A comparative study of the sulfation of bile acids and a bile alcohol by the Zebra danio ( Danio rerio) and human cytosolic sulfotransferases (SULTs)

► Two zebrafish SULT3 STs and the human SULT2A1 catalyze the sulfation of bile acids/alcohol. ► pH-dependence results imply differential substrate recognitions among these three SULTs. ► Kinetic data indicate that the two zebrafish SULT3 STs prefer bile alcohol as substrate. ► Kinetic data indicate that the human SULT2A1 is more catalytically efficient toward bile acids. The current study was designed to examine the sulfation of bile acids and bile alcohols by the Zebra danio ( Danio rerio) SULTs in comparison with human SULTs. A systematic analysis using the fifteen Zebra danio SULTs revealed that SULT3 ST2 and SULT3 ST3 were the major bile acid/alcohol-sulfating SULTs. Among the eleven human SULTs, only SULT2A1 was found to be capable of sulfating bile acids and bile alcohols.
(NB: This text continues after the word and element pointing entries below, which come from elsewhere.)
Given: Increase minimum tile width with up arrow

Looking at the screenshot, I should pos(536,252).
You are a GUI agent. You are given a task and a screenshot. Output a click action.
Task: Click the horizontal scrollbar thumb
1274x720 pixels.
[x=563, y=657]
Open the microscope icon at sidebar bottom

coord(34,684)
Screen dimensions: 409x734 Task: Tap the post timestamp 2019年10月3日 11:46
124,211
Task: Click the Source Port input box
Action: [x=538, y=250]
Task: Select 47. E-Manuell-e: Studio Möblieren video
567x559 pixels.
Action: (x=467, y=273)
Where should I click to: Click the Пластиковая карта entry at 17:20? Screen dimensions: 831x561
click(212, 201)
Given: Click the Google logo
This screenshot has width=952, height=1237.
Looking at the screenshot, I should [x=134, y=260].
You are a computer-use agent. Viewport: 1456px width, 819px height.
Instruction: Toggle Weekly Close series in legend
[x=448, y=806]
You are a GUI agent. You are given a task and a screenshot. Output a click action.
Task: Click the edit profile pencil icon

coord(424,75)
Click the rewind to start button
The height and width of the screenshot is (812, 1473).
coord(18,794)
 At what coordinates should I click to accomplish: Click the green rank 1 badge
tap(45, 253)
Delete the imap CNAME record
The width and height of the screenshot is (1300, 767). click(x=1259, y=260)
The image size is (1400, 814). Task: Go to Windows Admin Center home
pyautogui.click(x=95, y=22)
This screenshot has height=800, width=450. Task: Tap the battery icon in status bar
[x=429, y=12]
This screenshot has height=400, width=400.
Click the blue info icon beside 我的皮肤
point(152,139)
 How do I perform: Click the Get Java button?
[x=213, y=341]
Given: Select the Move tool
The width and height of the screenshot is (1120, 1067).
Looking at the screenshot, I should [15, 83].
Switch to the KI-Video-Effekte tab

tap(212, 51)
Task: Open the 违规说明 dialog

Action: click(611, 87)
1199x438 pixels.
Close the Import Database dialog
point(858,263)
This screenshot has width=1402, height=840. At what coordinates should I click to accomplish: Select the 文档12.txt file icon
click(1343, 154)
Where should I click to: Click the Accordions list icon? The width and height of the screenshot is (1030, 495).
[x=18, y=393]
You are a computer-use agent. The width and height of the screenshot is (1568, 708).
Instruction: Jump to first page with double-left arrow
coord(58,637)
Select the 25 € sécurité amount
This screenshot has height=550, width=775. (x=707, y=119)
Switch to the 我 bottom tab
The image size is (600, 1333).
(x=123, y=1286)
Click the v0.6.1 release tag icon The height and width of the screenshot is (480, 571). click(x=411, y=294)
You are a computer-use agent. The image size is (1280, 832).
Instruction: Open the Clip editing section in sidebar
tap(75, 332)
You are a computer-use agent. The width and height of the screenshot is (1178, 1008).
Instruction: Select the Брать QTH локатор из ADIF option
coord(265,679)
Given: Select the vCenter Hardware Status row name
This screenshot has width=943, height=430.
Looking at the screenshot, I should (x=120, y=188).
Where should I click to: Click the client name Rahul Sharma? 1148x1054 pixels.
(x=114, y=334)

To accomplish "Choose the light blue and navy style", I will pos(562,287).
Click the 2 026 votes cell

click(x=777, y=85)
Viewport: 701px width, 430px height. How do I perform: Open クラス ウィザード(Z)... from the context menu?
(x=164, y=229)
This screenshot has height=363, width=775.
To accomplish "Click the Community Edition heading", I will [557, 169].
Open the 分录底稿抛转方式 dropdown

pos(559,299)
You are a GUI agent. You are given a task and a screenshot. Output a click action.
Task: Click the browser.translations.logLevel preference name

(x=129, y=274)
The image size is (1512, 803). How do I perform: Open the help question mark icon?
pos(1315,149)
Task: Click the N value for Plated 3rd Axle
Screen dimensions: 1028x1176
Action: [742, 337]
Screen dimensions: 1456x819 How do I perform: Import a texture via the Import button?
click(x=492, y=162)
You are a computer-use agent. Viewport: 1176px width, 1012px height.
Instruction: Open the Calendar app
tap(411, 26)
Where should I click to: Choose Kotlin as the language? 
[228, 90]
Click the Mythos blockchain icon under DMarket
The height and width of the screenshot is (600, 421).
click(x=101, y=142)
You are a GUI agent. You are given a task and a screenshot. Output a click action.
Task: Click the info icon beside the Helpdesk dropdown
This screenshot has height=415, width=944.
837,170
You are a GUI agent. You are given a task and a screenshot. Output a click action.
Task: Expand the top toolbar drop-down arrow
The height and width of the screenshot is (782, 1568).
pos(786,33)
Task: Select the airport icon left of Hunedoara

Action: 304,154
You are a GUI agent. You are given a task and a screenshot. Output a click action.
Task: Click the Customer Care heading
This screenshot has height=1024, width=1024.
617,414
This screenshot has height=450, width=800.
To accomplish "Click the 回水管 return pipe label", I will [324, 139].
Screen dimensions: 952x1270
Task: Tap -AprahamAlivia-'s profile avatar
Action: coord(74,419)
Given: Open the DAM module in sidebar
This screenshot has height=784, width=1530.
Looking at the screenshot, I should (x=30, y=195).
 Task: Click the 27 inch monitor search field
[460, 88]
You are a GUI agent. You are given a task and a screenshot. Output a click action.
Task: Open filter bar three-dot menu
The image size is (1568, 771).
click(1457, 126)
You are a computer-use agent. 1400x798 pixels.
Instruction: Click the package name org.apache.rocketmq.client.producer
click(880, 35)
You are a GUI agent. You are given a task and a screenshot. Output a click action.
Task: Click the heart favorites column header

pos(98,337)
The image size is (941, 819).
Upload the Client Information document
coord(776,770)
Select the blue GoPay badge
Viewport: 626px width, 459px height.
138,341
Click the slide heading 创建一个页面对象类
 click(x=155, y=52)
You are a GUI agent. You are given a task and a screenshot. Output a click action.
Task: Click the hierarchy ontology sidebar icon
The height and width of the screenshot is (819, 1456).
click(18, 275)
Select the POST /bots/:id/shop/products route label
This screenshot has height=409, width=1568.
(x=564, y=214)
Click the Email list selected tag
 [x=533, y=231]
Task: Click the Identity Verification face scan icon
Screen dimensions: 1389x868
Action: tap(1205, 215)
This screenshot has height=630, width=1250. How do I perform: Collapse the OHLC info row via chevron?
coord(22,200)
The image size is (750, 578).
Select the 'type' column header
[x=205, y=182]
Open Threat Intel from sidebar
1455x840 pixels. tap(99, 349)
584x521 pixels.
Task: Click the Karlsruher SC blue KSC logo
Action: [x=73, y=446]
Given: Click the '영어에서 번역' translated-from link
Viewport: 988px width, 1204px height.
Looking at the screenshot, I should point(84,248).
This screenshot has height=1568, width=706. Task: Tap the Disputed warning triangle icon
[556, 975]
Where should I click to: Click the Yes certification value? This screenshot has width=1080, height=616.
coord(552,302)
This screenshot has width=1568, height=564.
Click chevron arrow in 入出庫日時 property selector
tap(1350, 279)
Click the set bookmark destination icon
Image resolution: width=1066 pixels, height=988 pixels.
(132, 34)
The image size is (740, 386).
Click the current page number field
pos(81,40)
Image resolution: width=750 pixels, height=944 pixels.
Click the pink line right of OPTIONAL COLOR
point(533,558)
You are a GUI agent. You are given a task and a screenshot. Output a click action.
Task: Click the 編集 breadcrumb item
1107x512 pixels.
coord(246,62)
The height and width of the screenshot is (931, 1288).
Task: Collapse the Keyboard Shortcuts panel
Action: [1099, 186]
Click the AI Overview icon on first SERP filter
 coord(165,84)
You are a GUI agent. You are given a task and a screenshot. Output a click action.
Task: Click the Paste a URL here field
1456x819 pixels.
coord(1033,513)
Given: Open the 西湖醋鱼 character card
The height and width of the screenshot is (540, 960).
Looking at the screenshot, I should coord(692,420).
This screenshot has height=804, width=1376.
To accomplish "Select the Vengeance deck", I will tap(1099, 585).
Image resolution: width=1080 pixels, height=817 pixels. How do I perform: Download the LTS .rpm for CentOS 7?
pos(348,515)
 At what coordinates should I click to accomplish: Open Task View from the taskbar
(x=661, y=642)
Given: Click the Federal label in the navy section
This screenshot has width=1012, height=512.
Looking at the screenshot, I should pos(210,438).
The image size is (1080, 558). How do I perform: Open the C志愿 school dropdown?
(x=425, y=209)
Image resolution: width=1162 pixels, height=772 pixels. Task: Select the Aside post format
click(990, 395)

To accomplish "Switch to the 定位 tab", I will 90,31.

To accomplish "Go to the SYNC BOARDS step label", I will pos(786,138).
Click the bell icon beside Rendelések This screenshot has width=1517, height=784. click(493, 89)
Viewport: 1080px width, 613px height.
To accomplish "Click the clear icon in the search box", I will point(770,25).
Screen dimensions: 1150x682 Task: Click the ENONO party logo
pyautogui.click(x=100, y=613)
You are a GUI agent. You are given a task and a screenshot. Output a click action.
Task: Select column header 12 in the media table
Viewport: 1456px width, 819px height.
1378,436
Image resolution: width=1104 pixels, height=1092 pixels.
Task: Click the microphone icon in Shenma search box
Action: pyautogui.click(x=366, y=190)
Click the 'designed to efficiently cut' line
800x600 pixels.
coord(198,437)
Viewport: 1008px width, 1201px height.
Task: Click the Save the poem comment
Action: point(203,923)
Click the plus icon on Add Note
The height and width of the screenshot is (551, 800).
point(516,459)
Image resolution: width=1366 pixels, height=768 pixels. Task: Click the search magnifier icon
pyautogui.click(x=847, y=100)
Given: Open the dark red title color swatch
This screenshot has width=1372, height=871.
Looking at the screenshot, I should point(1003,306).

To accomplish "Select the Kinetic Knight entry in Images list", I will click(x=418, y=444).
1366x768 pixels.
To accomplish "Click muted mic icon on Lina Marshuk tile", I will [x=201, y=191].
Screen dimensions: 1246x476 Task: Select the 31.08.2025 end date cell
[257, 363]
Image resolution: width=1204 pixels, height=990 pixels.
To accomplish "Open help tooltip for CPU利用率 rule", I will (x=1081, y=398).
To further investigate the sulfation of bile acids and bile alcohols by the two Zebra danio SULT3 STs and the human SULT2A1, pH-dependence and kinetics of the sulfation of bile acids/alcohols were analyzed. pH-dependence experiments showed that the mechanisms underlying substrate recognition for the sulfation of lithocholic acid (a bile acid) and 5α-petromyzonol (a bile alcohol) differed between the human SULT2A1 and the Zebra danio SULT3 ST2 and ST3. Kinetic analysis indicated that both the two Zebra danio SULT3 STs preferred petromyzonol as substrate compared to bile acids. In contrast, the human SULT2A1 was more catalytically efficient toward lithocholic acid than petromyzonol. Collectively, the results imply that the Zebra danio and human SULTs have evolved to serve for the sulfation of, respectively, bile alcohols and bile acids, matching the cholanoid profile in these two vertebrate species.